借着玻璃折射的柔光瞧她,莫寻鹤回握住她的手,没有发觉她的心思,笑得不大正经:“现在也可以说。”
江月停却没同他开玩笑,脸上神情是前所未有的认真:“那你爱我吗?”
语气还带着不易察觉的忐忑,须臾沉默中她又开口:“我好像从没听过你说爱我。
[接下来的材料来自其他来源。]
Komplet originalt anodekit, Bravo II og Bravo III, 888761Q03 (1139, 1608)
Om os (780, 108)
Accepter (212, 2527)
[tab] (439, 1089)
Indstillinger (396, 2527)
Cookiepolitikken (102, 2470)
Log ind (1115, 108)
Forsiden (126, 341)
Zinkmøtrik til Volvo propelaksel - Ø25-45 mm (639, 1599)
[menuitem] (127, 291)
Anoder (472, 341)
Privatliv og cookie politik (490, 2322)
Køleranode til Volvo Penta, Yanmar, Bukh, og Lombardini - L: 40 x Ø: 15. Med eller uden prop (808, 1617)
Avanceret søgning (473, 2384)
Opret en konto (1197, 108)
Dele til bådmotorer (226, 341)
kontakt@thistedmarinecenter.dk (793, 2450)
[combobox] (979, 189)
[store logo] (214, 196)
”
运转的空调往外冒着冷空气,打在小腿上有些凉。
话落瞬间,江月停留意着莫寻鹤的神色,不愿错过他的细微不同。
置身于惶惶然的视线中,莫寻鹤的笑意止住,黑瞳眨也不眨的望着她,回道:“是在怀疑我不爱你吗,月停?”
江月停启唇想说话,她不想用怀疑来说他,她只是不太确定。
不确定他究竟对她有没有情。
如果有情,为什么从来不说爱她,如果没有情,为什么又要急着赶来接她回家。
勉强牵唇浅笑,小脸情绪不如往日的正常,莫寻鹤不得不重新正视她的情绪。
再次启动驶离这个离咨询室不远的地方,江月停见他这样也憋回了所有话。
夏天是无边际的绿,白昼漫长日光充沛,就连热温也挟裹着酣畅的淋漓。
她偏过头看窗外,小臂泛起细密鸡皮疙瘩,打了个颤,并未去管。
总觉得也许凉意能让她清醒清醒。